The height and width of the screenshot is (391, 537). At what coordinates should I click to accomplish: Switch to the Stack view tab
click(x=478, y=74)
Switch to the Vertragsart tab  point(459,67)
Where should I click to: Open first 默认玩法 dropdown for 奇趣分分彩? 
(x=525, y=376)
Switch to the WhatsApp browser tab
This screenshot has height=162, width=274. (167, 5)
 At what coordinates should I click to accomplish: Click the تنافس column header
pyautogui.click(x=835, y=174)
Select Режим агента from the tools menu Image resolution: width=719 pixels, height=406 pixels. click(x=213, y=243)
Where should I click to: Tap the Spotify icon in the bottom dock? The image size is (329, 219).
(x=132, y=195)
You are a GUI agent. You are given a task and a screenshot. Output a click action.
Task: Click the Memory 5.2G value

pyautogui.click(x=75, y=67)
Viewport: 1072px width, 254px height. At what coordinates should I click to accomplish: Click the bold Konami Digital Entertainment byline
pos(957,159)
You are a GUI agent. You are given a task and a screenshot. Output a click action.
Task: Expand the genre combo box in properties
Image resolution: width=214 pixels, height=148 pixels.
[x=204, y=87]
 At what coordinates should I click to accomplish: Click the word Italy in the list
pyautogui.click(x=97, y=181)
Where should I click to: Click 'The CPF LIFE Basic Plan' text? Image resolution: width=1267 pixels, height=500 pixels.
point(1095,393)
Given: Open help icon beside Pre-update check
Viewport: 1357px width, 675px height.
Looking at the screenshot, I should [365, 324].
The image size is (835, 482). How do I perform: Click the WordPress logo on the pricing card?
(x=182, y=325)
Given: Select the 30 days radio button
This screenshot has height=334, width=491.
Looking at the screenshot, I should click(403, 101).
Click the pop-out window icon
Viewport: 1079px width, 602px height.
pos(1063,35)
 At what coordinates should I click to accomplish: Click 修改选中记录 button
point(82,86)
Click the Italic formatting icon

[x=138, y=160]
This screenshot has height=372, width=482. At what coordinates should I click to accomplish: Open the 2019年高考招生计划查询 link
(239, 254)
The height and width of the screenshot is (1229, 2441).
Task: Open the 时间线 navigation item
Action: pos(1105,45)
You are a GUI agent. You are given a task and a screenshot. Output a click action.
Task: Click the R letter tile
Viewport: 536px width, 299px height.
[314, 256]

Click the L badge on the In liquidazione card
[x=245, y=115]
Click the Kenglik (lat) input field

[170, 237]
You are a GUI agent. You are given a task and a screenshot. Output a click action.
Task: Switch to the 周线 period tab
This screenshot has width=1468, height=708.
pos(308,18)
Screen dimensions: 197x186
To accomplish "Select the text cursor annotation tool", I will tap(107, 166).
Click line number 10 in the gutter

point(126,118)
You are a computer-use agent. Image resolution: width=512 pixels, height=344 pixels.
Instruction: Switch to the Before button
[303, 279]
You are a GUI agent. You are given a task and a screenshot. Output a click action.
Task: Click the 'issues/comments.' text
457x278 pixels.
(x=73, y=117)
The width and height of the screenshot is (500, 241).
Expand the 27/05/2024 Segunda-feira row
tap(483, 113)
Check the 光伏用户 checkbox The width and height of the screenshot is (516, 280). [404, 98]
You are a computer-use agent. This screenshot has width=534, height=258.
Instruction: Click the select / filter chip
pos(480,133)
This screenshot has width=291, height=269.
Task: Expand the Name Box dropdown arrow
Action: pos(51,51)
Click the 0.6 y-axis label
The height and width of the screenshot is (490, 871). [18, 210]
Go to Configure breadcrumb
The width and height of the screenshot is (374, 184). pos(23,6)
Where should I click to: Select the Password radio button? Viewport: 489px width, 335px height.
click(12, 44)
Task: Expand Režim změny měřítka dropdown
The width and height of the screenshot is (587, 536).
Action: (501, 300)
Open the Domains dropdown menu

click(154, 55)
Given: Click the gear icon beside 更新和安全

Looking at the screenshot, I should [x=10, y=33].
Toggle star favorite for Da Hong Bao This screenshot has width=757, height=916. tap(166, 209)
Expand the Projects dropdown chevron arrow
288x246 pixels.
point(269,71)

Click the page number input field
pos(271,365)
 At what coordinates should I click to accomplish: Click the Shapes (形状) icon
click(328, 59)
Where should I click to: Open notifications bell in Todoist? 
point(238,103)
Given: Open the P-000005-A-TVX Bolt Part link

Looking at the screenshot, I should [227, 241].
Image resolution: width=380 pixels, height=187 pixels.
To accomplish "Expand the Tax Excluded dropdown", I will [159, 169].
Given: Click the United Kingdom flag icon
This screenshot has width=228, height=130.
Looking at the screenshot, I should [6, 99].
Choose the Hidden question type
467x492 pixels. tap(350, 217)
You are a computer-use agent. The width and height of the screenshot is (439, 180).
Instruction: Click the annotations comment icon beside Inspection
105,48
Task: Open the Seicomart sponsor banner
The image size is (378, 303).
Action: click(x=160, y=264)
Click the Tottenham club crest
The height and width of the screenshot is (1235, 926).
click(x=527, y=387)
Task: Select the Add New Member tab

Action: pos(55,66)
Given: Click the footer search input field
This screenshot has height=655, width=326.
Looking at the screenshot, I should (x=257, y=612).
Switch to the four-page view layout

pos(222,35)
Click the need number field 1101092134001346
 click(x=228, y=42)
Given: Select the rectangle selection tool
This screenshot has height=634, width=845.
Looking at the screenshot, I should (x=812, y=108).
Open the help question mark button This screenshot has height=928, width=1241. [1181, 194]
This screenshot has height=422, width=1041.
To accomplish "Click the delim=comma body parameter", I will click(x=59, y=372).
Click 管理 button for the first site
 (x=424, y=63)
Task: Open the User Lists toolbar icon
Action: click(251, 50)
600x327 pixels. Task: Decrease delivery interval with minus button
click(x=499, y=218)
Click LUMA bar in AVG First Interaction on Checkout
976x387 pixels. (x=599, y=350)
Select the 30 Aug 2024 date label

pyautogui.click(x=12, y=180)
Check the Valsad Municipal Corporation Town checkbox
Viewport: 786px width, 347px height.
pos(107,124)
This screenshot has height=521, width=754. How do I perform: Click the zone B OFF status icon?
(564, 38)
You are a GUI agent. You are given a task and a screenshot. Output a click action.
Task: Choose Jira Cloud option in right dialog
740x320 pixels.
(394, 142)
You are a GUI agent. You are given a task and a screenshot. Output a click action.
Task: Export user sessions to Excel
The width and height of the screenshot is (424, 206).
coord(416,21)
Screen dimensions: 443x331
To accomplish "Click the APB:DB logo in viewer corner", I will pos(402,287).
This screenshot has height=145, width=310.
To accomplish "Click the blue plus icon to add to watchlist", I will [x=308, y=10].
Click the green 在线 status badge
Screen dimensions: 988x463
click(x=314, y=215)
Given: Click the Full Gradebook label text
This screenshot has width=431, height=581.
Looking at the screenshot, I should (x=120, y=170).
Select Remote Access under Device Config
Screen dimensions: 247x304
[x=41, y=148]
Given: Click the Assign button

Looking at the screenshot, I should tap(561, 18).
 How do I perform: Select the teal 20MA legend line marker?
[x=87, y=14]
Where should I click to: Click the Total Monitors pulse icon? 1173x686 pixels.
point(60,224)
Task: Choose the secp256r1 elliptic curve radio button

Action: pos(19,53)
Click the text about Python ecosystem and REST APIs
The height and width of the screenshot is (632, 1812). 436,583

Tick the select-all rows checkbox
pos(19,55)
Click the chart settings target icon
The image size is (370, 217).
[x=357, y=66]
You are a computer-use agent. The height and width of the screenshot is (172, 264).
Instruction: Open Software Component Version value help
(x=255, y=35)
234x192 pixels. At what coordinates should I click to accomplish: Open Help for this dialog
--------
§ Problem details
Convert the material from the line containing "Select Режим агента" to the line containing "point(1095,393)" into a Markdown table with the columns No. and Entry. Number each line and leave out blank lines.

§ Response
| No. | Entry |
|---|---|
| 1 | Select Режим агента from the tools menu Image resolution: width=719 pixels, height=406 pixels. click(x=213, y=243) |
| 2 | Where should I click to: Tap the Spotify icon in the bottom dock? The image size is (329, 219). |
| 3 | (x=132, y=195) |
| 4 | You are a GUI agent. You are given a task and a screenshot. Output a click action. |
| 5 | Task: Click the Memory 5.2G value |
| 6 | pyautogui.click(x=75, y=67) |
| 7 | Viewport: 1072px width, 254px height. At what coordinates should I click to accomplish: Click the bold Konami Digital Entertainment byline |
| 8 | pos(957,159) |
| 9 | You are a GUI agent. You are given a task and a screenshot. Output a click action. |
| 10 | Task: Expand the genre combo box in properties |
| 11 | Image resolution: width=214 pixels, height=148 pixels. |
| 12 | [x=204, y=87] |
| 13 |  At what coordinates should I click to accomplish: Click the word Italy in the list |
| 14 | pyautogui.click(x=97, y=181) |
| 15 | Where should I click to: Click 'The CPF LIFE Basic Plan' text? Image resolution: width=1267 pixels, height=500 pixels. |
| 16 | point(1095,393) |